┌──

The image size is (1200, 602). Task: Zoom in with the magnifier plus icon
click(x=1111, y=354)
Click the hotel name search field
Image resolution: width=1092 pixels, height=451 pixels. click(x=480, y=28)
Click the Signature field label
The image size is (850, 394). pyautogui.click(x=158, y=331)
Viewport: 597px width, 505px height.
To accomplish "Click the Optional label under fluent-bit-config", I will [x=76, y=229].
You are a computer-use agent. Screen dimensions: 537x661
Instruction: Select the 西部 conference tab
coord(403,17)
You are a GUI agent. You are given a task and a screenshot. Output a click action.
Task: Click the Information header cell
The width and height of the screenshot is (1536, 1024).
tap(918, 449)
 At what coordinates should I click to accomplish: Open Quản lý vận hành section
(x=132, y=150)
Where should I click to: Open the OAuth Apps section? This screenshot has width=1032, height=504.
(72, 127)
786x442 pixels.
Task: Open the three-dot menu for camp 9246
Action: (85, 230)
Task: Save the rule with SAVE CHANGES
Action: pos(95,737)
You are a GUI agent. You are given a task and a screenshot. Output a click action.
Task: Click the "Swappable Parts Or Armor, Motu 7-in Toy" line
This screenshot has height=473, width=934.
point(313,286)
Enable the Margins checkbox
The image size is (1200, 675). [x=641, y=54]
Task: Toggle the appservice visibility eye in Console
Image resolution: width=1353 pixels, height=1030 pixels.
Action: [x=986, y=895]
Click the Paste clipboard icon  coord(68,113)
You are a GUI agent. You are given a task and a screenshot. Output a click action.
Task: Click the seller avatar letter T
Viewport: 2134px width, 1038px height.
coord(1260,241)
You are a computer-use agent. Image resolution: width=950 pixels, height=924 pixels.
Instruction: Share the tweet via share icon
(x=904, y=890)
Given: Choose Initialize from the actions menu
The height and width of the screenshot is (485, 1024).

└──

*WHAT THIS TASK INVOLVES*:
Filter the listing for the word "computer" and copy every line that holds it.

*RESULT*:
You are a computer-use agent. Screen dimensions: 537x661
You are a computer-use agent. Image resolution: width=950 pixels, height=924 pixels.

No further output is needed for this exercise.